Give back every record below in full and exactly, but without a single image.

Start of Block

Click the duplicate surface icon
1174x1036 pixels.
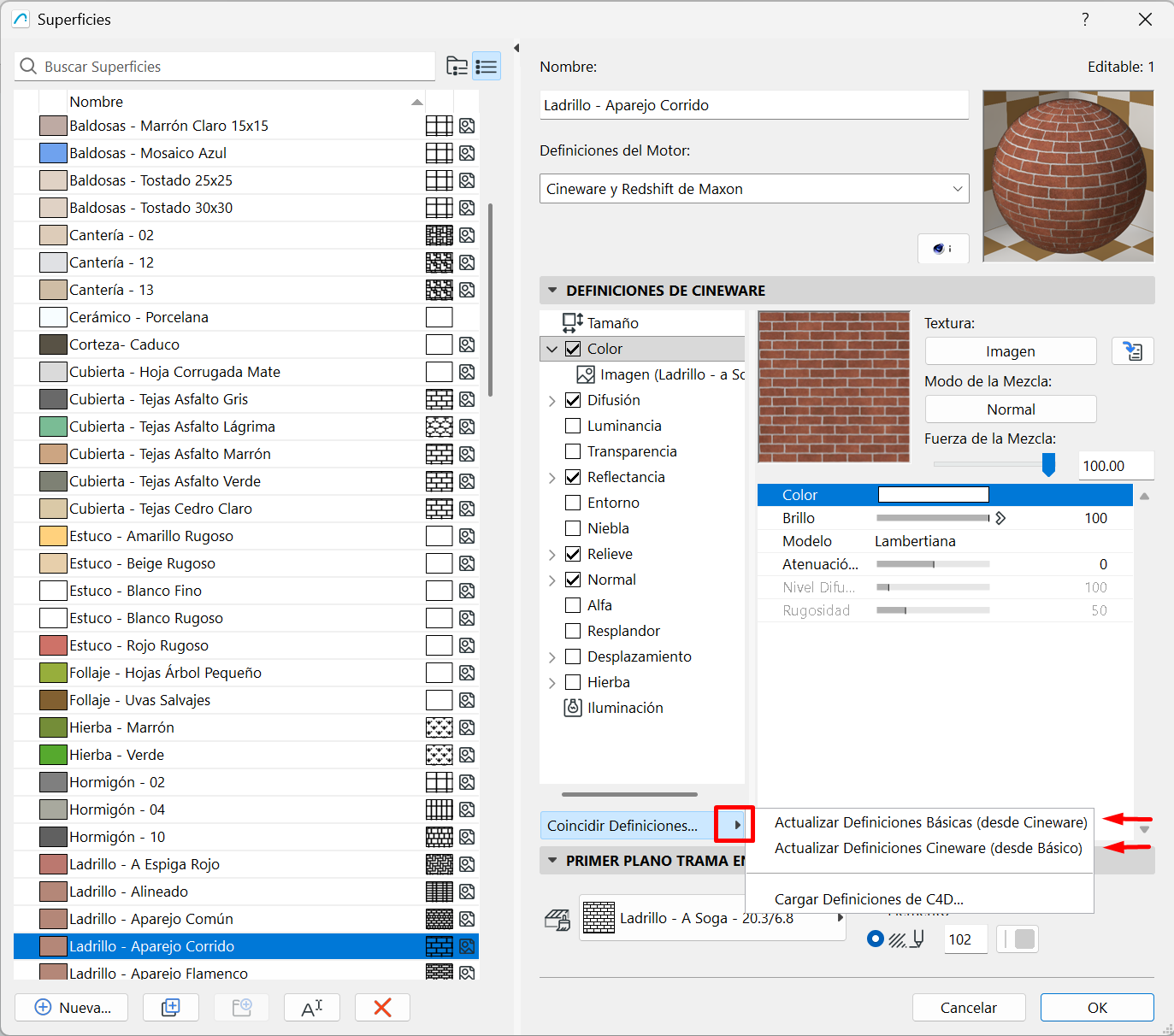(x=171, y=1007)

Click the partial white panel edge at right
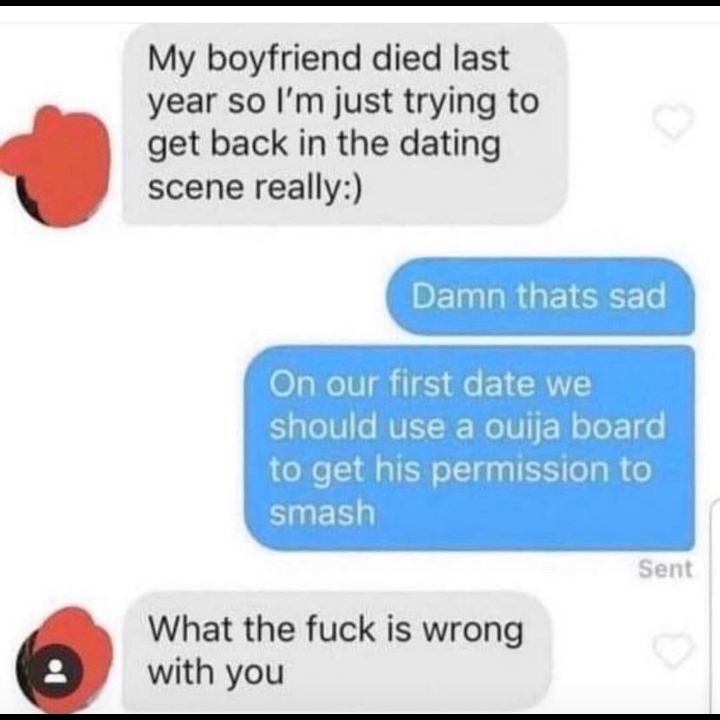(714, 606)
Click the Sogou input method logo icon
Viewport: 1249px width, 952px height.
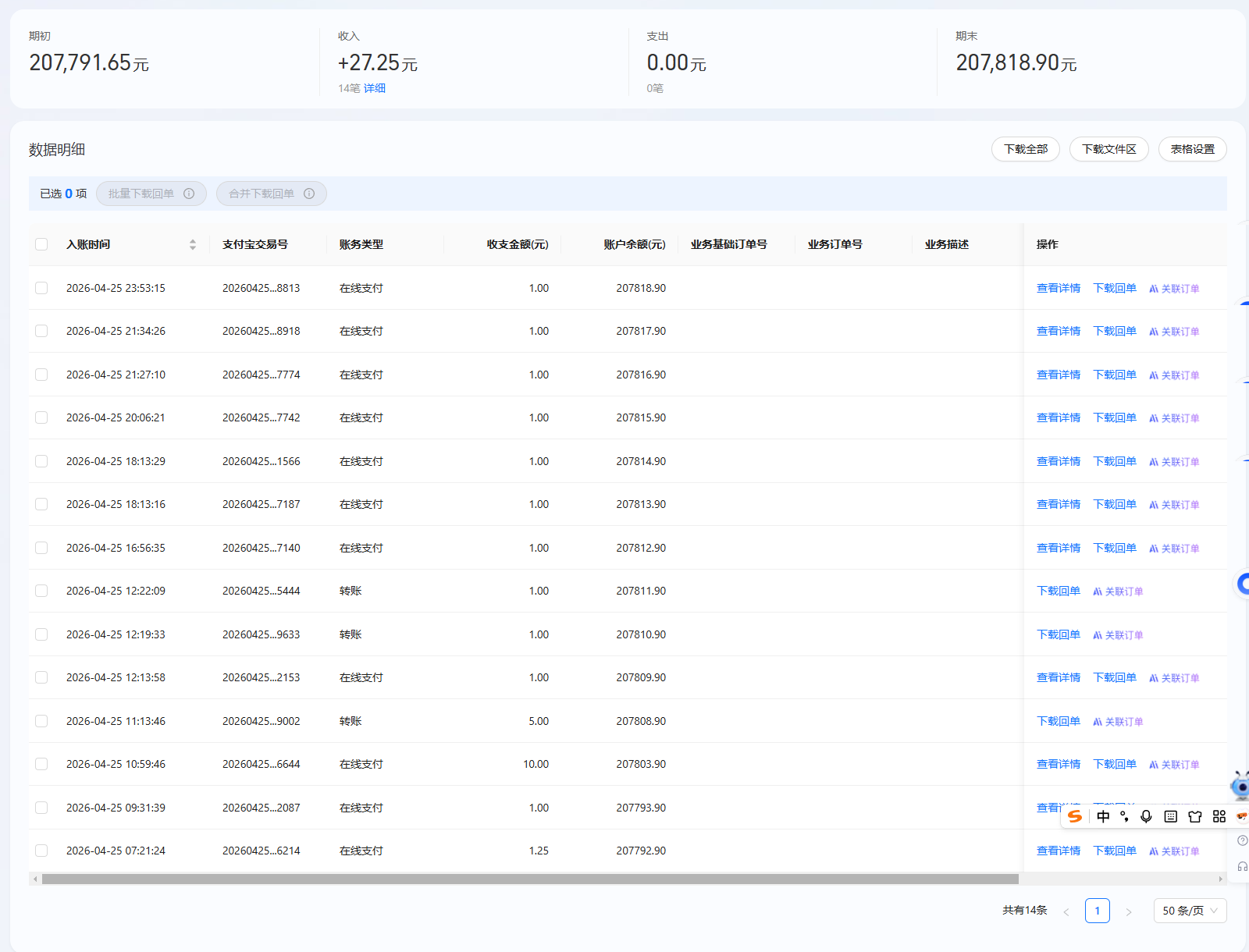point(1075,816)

End of Block

• Exercise answer:
Click the duplicate surface icon
1174x1036 pixels.
(x=171, y=1007)

Click the partial white panel edge at right
(714, 606)
Click the Sogou input method logo icon
Viewport: 1249px width, 952px height.
point(1075,816)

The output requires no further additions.